What this exercise asks
A. In the passage about Burt Kennedy's Westerns, what was the last Western he directed?
B. Please write out the stretch of the passage on Burt Kennedy's Westerns that begins at the words "We have to say" and ends after "have been wrong.".

Text section
....................
Once Upon a Texas Train and Where the Hell’s That Gold?!!? for CBS in 1988 were TV Western movies led by Willie Nelson. Now while Valhalla certainly reserves a place of honor for Willie as a singer, I honestly don’t think he’ll be warmly welcomed there as the greatest actor that ever lived. Still, his Westerns had a certain je ne sais quoi, even if most people ne savent quoi either.
He was backed by an aging Richard Widmark in the first one and, yes, Jack Elam in the second. Neither movie will ever set the prairie on fire but they are both harmless enough in a moderately amusing way.
Two features to finish with
All my generation were taken with Big Bad John when Jimmy Dean released it in 1961. We sang it endlessly at school. In 1990 Burt directed a movie which enlarged the song into a full-length movie, and a feature film to boot. A young couple elopes to escape the girl’s evil stepfather. Jimmy himself starred in it and, yup, Jack Elam was Jake Calhoun.
And in 2000, now in his late seventies, Burt directed his last Western, Comanche, about the only survivor of Custer’s defeat at Little Big Horn, the horse Comanche. The human cast was headed by that excellent Western actor Wilford Brimley along with Kris Kristofferson. It has been accorded that dread adjective heart-warming, the kiss of death for a movie IMHO. Still, it brought the number of Westerns Burt Kennedy had been involved in, in one capacity or another, to a nice round fifty. No small achievement. He died the year after Comanche was released.
We have to say that Kennedy specialized in the comedy Western, a genre notoriously difficult to get right, and that by and large he did get it right. I think it’s because Westerns which gently mock are acceptable from those who truly love the oater and know it deeply. That was Burt. He was also that rara avis, a genuinely funny man. But he could do ‘proper’ Westerns too. Budd Boetticher called him “the best Western writer ever” and he may not have been wrong.
....................
Data for analysis

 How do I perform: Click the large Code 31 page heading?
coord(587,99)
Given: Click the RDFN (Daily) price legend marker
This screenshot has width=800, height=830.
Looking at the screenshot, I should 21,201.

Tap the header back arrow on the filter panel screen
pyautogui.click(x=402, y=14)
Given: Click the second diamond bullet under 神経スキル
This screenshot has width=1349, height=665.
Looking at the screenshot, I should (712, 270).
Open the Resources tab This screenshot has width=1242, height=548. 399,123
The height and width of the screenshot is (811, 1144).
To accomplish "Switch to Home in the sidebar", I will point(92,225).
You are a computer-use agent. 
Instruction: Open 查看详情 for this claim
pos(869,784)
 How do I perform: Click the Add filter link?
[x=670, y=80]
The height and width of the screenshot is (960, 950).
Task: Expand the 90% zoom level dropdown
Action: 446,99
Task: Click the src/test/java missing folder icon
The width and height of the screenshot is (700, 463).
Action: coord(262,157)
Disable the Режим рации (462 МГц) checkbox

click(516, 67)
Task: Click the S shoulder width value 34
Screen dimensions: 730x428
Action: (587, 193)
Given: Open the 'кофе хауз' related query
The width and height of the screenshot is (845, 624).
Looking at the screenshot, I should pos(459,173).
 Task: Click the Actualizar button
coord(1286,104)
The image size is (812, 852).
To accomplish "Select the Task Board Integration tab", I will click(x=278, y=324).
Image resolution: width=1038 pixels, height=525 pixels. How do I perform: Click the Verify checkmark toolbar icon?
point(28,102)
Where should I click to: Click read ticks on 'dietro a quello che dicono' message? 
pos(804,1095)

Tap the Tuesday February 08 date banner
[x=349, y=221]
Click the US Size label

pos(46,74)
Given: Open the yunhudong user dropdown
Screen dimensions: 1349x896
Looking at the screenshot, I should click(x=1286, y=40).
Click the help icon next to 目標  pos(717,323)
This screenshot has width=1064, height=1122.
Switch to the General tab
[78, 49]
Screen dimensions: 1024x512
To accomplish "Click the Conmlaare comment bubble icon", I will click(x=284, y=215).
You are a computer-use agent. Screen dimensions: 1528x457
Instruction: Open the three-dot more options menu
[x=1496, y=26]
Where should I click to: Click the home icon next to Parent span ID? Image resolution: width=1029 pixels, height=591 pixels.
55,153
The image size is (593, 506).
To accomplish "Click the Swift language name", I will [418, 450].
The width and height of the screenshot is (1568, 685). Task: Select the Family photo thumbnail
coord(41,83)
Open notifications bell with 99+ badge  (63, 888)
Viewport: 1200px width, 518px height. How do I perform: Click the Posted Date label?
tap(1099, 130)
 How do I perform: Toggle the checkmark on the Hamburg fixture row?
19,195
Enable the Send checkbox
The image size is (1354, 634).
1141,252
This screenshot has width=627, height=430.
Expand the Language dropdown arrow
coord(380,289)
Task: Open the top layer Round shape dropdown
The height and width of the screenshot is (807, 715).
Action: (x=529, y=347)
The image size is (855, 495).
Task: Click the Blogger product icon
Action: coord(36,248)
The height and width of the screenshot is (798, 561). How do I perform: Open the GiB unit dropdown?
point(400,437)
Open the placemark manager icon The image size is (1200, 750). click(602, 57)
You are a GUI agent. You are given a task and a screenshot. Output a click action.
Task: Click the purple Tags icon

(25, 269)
....................
Your responses
A. Comanche, which he directed in 2000.

B.
We have to say that Kennedy specialized in the comedy Western, a genre notoriously difficult to get right, and that by and large he did get it right. I think it’s because Westerns which gently mock are acceptable from those who truly love the oater and know it deeply. That was Burt. He was also that rara avis, a genuinely funny man. But he could do ‘proper’ Westerns too. Budd Boetticher called him “the best Western writer ever” and he may not have been wrong.